Museum’s efforts to familiarize the public with art should be very limited within actual space for the institution itself. While listening to curators and editors from institutions in Chicago and Evanston, I realized that the value of museums does not allow bold steps toward connecting art-newbies with uncommercialized art and art museums – museum itself lives to achieve dialectical goals: to retain its purity and exclusivity to some extent while getting more people to visit the museum. With the dialectics of publicity and privacy and of exclusivity and inclusivity, museums are too careful in actively sparking people’s fundamental interest in art. In other words, they are too concerned about their status and this vigilance can never compete with bold, formidable, all-out marketization forces that uses money as the dynamo.

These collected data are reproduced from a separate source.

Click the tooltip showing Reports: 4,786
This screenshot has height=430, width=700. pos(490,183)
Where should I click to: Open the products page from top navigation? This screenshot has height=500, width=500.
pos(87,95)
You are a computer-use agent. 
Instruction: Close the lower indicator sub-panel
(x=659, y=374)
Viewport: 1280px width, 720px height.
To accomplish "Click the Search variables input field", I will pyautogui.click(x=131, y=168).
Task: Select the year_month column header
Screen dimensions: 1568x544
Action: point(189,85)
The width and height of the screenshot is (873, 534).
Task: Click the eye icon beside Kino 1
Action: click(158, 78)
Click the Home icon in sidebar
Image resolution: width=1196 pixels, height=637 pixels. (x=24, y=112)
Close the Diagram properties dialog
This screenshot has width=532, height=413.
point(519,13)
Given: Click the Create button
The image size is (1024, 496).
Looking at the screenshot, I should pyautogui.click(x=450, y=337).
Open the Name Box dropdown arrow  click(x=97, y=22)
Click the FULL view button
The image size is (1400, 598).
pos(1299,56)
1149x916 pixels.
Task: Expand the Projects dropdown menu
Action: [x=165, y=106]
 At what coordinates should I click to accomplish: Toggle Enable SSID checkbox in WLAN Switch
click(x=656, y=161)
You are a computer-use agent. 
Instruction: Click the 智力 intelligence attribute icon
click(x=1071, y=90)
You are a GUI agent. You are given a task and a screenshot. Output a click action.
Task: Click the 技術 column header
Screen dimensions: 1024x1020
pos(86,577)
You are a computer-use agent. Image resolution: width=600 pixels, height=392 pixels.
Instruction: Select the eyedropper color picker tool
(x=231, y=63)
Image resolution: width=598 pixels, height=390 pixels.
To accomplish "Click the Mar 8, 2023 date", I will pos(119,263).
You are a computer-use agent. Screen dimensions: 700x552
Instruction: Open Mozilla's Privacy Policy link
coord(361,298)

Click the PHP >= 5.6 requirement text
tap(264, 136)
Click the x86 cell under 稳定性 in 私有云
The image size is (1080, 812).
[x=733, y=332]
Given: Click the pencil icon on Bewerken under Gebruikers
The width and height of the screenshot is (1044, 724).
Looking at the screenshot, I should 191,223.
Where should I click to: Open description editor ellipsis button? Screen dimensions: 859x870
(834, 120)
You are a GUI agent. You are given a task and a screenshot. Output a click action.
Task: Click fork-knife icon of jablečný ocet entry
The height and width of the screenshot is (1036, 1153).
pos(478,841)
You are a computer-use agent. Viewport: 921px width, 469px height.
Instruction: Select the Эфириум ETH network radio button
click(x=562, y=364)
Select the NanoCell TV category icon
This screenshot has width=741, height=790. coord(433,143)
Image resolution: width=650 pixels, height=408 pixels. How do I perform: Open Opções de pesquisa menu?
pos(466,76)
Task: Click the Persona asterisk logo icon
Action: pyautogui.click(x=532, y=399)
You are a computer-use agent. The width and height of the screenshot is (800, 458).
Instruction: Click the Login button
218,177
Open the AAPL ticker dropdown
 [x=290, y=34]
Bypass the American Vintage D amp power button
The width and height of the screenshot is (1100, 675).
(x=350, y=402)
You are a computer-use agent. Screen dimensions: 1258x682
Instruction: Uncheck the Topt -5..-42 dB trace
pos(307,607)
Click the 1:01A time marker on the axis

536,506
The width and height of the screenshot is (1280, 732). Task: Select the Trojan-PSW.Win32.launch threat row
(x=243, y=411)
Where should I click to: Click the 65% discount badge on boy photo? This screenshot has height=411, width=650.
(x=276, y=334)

Therefore, I suggest that further, more audacious attempts to familiarize people with art should be done outside the museums. I am not saying that art institutions should not be in charge; in fact, I want established experts (rather than art “strategists” for market) to lead the direction toward familiarizing the public. I am saying that the space for museums should not be violated in its efforts to promote public engagement. Developing museum spaces themselves are ineffective and limited; people would still be intimidated by the word “museum” and museums themselves would not take adequate steps to fully engage with the public in retaining elitism and exclusivity to a certain extent.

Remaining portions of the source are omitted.